(Collected data entries)
◆ ◆ ◆ ◆ ◆ ◆ ◆

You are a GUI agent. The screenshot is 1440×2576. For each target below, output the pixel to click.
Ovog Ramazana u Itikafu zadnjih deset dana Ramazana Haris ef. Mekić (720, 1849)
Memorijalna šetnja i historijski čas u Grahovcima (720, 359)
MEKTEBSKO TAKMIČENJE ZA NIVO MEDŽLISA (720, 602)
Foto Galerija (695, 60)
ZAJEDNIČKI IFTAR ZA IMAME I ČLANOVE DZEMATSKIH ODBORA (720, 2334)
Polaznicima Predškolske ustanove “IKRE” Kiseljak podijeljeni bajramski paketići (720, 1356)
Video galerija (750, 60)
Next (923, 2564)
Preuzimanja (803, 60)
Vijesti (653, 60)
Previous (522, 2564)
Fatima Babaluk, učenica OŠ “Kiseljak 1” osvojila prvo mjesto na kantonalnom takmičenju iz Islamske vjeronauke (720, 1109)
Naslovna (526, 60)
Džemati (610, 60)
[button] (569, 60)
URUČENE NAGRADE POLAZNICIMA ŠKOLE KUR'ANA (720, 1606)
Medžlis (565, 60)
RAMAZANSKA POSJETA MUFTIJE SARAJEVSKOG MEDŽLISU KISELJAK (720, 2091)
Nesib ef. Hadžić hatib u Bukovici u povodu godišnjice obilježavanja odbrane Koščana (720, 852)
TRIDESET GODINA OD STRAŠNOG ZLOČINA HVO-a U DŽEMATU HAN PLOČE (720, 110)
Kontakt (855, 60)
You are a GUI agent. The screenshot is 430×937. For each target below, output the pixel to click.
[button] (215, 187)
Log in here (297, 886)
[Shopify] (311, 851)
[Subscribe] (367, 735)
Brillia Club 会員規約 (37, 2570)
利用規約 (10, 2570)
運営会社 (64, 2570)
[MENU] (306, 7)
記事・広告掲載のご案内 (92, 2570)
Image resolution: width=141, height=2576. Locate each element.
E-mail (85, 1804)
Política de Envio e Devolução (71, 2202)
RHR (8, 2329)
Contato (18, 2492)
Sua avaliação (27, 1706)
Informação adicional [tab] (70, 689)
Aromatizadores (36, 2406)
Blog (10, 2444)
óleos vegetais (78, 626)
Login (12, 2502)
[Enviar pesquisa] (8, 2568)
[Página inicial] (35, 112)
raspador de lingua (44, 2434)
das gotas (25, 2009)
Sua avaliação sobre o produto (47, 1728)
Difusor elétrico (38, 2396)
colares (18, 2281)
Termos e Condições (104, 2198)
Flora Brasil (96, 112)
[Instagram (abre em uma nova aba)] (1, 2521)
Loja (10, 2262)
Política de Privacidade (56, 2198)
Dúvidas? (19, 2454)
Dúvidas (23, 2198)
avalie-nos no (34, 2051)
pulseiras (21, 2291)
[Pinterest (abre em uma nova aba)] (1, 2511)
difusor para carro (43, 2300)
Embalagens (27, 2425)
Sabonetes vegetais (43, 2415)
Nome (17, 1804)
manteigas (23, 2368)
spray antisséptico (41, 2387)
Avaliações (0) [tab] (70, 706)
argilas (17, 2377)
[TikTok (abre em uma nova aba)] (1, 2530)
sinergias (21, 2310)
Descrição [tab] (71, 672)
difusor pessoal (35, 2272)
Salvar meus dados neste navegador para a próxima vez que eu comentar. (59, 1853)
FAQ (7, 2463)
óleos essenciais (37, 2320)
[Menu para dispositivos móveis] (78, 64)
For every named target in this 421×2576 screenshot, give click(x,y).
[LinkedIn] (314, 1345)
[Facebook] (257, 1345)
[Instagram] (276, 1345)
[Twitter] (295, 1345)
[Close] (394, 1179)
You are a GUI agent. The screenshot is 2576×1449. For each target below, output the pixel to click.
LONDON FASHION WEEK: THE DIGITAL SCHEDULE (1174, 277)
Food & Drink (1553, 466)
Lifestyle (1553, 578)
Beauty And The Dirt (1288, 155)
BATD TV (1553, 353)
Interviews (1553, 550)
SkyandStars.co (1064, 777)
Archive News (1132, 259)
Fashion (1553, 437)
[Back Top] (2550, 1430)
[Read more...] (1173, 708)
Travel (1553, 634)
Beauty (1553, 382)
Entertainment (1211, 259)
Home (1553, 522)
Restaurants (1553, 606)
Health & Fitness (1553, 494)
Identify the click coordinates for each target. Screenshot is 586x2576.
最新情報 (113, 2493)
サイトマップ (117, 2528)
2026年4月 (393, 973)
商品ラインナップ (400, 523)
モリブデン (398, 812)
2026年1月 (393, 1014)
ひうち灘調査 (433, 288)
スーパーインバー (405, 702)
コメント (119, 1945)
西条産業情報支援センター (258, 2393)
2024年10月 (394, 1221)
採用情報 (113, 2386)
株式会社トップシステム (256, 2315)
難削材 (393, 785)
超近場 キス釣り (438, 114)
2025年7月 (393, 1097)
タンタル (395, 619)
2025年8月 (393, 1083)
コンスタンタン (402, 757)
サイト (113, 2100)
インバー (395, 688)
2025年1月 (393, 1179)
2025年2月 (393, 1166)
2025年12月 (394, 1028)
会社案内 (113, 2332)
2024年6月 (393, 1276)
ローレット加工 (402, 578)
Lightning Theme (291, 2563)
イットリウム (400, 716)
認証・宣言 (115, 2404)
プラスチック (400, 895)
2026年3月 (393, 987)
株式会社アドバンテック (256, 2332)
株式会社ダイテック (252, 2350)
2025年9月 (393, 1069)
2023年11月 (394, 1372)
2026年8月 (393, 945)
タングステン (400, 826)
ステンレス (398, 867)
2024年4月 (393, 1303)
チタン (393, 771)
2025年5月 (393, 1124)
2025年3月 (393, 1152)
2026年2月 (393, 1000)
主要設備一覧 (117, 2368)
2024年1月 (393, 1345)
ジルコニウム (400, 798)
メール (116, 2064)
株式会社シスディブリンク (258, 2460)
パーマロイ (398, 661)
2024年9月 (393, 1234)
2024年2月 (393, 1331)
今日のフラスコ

◆ ◆ ◆ ◆ ◆ ◆ ◆

*EXERCISE DETAILS*
Copy whichever lines of the records above contain the word "abre".

*TASK RESULT*
[Instagram (abre em uma nova aba)] (1, 2521)
[Pinterest (abre em uma nova aba)] (1, 2511)
[TikTok (abre em uma nova aba)] (1, 2530)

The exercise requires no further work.